begin Quoted text
Plenary Abstracts
Florian Beyer
University of Otago
Guided tour through AVTD regions of the BKL world
In this talk, I discuss the concept of so-called AVTD solutions of Einstein's field equations and its relation to the BKL conjecture and strong cosmic censorship. After a review of the current state of knowledge, I talk about a new result by Ames, Isenberg, LeFloch and myself about the existence of a large family of smooth half-polarized T2-symmetric vacuum solutions with AVTD behavior. This result was obtained using a new Fuchsian existence theorem for quasilinear symmetric hyperbolic systems.
Richard Easther
University of Auckland
Gravitational Waves From The Early Universe
A variety of processes in the very early universe can generate a stochastic background of gravitational waves. These include fluctuations generated quantum mechanically during the inflationary epoch, and gravitational waves sourced by phase transitions or other nonlinear processes in the early universe. I will discuss these mechanisms and their potential to provide information on the physics of the primordial universe, and highlight the different experimental challenges they present.
Steve Maddox
University of Canterbury
Galaxy Surveys and Large-scale Structure in the Universe
Observations of the distribution of galaxies on large scales have been useful in determining cosmological parameters, the growth of density fluctuations in the universe, and the formation and evolution of galaxies. I will summarize the basic ideas and some recent work based on the Herschel ATLAS, a new sub-mm galaxy survey.
Andrew Melatos
University of Melbourne
Nuclear astrophysics with gravitational wave telescopes
Neutron stars are currently the only natural settings where one can study experimentally the fundamental physics of bulk nuclear matter in the true many-body limit. Gravitational waves in the hectohertz band will provide unprecedented opportunities to explore this physics by measuring directly the internal motions of neutron stars. In this review, examples are given of how gravitational-wave data can be inverted to infer the thermodynamic coefficients (e.g. compressibility, viscosity), state of superfluidity, and electrical properties (e.g. resistivity, state of magnetization) of nuclear matter. Astrophysical phenomena to be reviewed include rotational glitches in isolated pulsars and thermonuclear X-ray bursts in accreting neutron stars. Exciting new opportunities abound to do multi-messenger astronomy in these and many other areas, by combining radio, X-ray, and gravitational-wave data from current- and next-generation detectors.
end Quoted text
begin Data excerpt
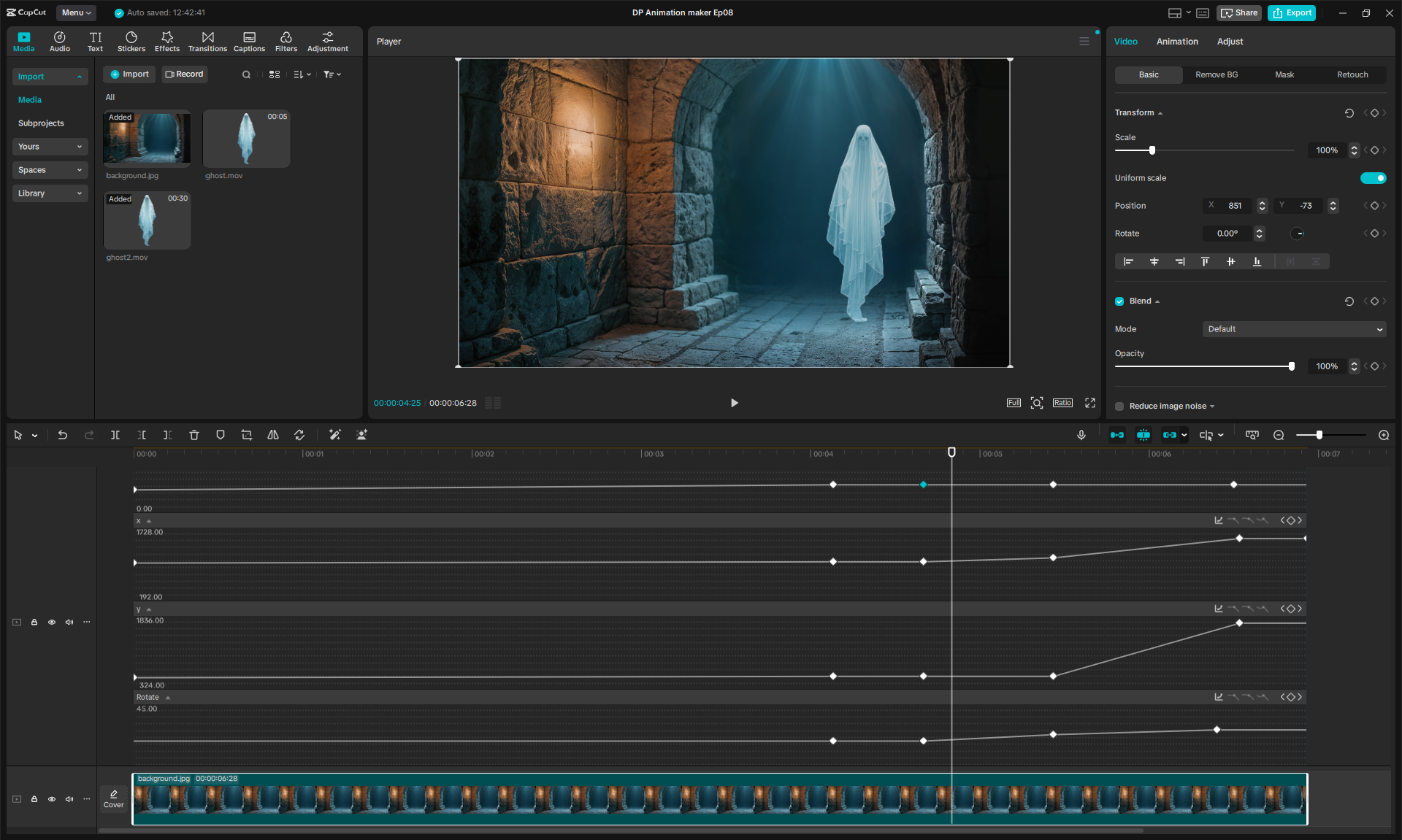Click the mirror flip icon in timeline toolbar
Image resolution: width=1402 pixels, height=840 pixels.
[273, 435]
end Data excerpt
= Required work =
1. Translate this sentence from the plenary abstracts into Spanish: "A variety of processes in the very early universe can generate a stochastic background of gravitational waves."
2. According to the plenary abstracts, which galaxy survey is the basis of the recent work that Steve Maddox will summarize?
3. From the plenary abstracts, extract the stretch from "Plenary Abstracts" through "symmetric hyperbolic systems.".

= Problem solutions =
1. Una variedad de procesos en el universo muy temprano puede generar un fondo estocástico de ondas gravitacionales.

2. The Herschel ATLAS, a new sub-mm galaxy survey.

3.
Plenary Abstracts
Florian Beyer
University of Otago
Guided tour through AVTD regions of the BKL world
In this talk, I discuss the concept of so-called AVTD solutions of Einstein's field equations and its relation to the BKL conjecture and strong cosmic censorship. After a review of the current state of knowledge, I talk about a new result by Ames, Isenberg, LeFloch and myself about the existence of a large family of smooth half-polarized T2-symmetric vacuum solutions with AVTD behavior. This result was obtained using a new Fuchsian existence theorem for quasilinear symmetric hyperbolic systems.